4.22. De gevorderde vergoeding van de kosten van het rapport van De Beaufort is niet toewijsbaar. Nu de rechtbank dit rapport niet bruikbaar acht ter bepaling van de door De Branding geleden schade, is niet voldaan aan de eis dat De Branding deze kosten redelijkerwijs heeft moeten maken ter begroting van de schade. Onder verwijzing naar hetgeen overwogen is onder 4.6. houdt de rechtbank ook deze beslissing aan tot het nog te wijzen eindvonnis.
Buitengerechtelijke kosten
4.23. Door De Branding is voldoende aannemelijk gemaakt dat ter voorbereiding van de procedure werkzaamheden zijn verricht buiten de verrichtingen waarvoor de artikelen 237 tot en met 240 van het Wetboek van Burgerlijke Rechtsvordering geen vergoeding plegen in te sluiten. De gemeente heeft immers niet weersproken dat voorafgaand aan deze gerechtelijke procedure pogingen zijn ondernomen de zaak in der minne te regelen, zoals door De Branding in de dagvaarding is gesteld. Voor de hoogte van de vergoeding zal de rechtbank aansluiten bij het redelijk te achten tarief van het rapport Voorwerk II. Nu de hoogte van het toe te kennen schadebedrag nog niet vast staat, houdt de rechtbank de beoordeling van dit deel van de vordering aan.

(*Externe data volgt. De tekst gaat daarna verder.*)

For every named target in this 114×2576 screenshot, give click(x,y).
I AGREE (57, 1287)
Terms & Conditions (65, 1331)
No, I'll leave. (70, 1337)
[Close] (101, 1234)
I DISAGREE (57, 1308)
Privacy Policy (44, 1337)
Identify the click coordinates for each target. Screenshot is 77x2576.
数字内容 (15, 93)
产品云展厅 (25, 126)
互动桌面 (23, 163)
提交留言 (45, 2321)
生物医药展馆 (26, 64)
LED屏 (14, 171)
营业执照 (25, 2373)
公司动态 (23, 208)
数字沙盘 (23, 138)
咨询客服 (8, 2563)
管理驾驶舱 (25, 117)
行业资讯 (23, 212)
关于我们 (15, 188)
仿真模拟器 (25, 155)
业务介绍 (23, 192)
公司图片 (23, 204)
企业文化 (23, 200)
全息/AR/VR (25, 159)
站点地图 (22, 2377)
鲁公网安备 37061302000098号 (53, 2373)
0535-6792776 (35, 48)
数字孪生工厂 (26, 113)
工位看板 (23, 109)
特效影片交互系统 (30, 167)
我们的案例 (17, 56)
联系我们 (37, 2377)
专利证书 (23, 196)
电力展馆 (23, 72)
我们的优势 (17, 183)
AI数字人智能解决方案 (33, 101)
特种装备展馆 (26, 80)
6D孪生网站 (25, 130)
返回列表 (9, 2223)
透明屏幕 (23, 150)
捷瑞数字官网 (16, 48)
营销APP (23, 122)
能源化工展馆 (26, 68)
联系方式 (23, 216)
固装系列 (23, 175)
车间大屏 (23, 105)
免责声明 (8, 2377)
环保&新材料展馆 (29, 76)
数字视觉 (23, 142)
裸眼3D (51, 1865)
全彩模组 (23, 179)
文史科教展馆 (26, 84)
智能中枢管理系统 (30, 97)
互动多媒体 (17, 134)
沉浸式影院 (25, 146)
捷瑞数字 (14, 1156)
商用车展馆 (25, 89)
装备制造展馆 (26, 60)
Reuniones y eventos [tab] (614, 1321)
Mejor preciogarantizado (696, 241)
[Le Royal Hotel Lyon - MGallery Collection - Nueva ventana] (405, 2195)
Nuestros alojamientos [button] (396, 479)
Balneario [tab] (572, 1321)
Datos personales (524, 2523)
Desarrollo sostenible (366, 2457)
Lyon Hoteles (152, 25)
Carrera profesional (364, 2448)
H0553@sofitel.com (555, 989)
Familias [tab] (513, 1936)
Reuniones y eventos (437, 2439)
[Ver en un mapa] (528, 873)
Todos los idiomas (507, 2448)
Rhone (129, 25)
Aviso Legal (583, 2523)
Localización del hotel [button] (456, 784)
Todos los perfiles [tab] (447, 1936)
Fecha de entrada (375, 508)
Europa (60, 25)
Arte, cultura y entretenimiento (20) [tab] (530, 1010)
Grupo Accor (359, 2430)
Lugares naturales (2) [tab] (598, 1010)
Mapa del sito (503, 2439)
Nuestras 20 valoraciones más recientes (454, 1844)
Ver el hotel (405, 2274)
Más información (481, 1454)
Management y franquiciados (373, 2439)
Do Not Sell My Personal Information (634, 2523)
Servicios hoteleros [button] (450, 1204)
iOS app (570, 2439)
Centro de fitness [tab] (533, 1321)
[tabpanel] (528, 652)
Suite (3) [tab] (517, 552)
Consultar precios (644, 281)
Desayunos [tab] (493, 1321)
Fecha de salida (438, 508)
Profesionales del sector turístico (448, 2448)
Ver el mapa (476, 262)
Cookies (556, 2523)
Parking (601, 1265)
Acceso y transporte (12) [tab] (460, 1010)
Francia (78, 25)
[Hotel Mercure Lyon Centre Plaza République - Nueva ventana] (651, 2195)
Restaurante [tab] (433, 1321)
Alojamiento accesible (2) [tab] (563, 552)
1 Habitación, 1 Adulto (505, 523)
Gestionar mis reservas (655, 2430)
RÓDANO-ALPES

4.24. Een beslissing over de wettelijke rente en de proceskosten wordt eveneens aangehouden tot na de aktewisseling.
- stelt De Branding in de gelegenheid om uiterlijk op de zitting van 12 december 2012 bij akte zich uit te laten over de hoogte van de inkomensschade in de periode van 1 november 2008 tot 19 maart 2009 op de wijze als vermeld in 4.21., waarop de gemeente vervolgens bij akte mag reageren;
- houdt iedere nadere beslissing aan.
Dit vonnis is gewezen door mr. G.H.I.J. Hage en in het openbaar uitgesproken op 14 november 2012.